[Saved entries]
>>>

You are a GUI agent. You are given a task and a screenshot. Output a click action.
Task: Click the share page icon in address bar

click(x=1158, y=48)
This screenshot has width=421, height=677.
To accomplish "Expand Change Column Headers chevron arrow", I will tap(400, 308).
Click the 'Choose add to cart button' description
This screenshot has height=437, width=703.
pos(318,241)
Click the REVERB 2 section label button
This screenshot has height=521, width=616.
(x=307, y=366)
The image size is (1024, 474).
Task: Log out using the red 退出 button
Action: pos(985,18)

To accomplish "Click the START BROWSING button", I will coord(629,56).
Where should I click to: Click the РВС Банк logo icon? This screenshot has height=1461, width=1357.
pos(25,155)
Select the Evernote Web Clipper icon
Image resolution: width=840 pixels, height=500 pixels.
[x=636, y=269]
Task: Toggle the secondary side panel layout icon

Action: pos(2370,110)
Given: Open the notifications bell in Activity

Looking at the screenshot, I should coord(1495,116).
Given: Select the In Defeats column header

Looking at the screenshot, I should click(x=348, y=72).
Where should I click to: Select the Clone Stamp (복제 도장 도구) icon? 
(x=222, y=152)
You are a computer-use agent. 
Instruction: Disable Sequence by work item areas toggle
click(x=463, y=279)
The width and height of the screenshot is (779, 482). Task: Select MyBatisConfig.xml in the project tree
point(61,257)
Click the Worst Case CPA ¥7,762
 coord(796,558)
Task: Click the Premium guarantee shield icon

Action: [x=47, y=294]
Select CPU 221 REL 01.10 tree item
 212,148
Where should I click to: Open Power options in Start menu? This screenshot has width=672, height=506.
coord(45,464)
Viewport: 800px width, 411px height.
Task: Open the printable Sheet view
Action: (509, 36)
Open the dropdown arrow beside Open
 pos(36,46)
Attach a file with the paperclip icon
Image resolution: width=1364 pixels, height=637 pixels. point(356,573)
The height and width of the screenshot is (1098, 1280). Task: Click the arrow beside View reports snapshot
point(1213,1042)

<<<

TASK REQUIREMENTS:
All of the entries above must be quoted exactly.

RESPONSE FOR THIS EXERCISE:
You are a GUI agent. You are given a task and a screenshot. Output a click action.
Task: Click the share page icon in address bar

click(x=1158, y=48)
This screenshot has width=421, height=677.
To accomplish "Expand Change Column Headers chevron arrow", I will tap(400, 308).
Click the 'Choose add to cart button' description
This screenshot has height=437, width=703.
pos(318,241)
Click the REVERB 2 section label button
This screenshot has height=521, width=616.
(x=307, y=366)
The image size is (1024, 474).
Task: Log out using the red 退出 button
Action: pos(985,18)

To accomplish "Click the START BROWSING button", I will coord(629,56).
Where should I click to: Click the РВС Банк logo icon? This screenshot has height=1461, width=1357.
pos(25,155)
Select the Evernote Web Clipper icon
Image resolution: width=840 pixels, height=500 pixels.
[x=636, y=269]
Task: Toggle the secondary side panel layout icon

Action: pos(2370,110)
Given: Open the notifications bell in Activity

Looking at the screenshot, I should coord(1495,116).
Given: Select the In Defeats column header

Looking at the screenshot, I should click(x=348, y=72).
Where should I click to: Select the Clone Stamp (복제 도장 도구) icon? 
(x=222, y=152)
You are a computer-use agent. 
Instruction: Disable Sequence by work item areas toggle
click(x=463, y=279)
The width and height of the screenshot is (779, 482). Task: Select MyBatisConfig.xml in the project tree
point(61,257)
Click the Worst Case CPA ¥7,762
 coord(796,558)
Task: Click the Premium guarantee shield icon

Action: [x=47, y=294]
Select CPU 221 REL 01.10 tree item
 212,148
Where should I click to: Open Power options in Start menu? This screenshot has width=672, height=506.
coord(45,464)
Viewport: 800px width, 411px height.
Task: Open the printable Sheet view
Action: (509, 36)
Open the dropdown arrow beside Open
 pos(36,46)
Attach a file with the paperclip icon
Image resolution: width=1364 pixels, height=637 pixels. point(356,573)
The height and width of the screenshot is (1098, 1280). Task: Click the arrow beside View reports snapshot
point(1213,1042)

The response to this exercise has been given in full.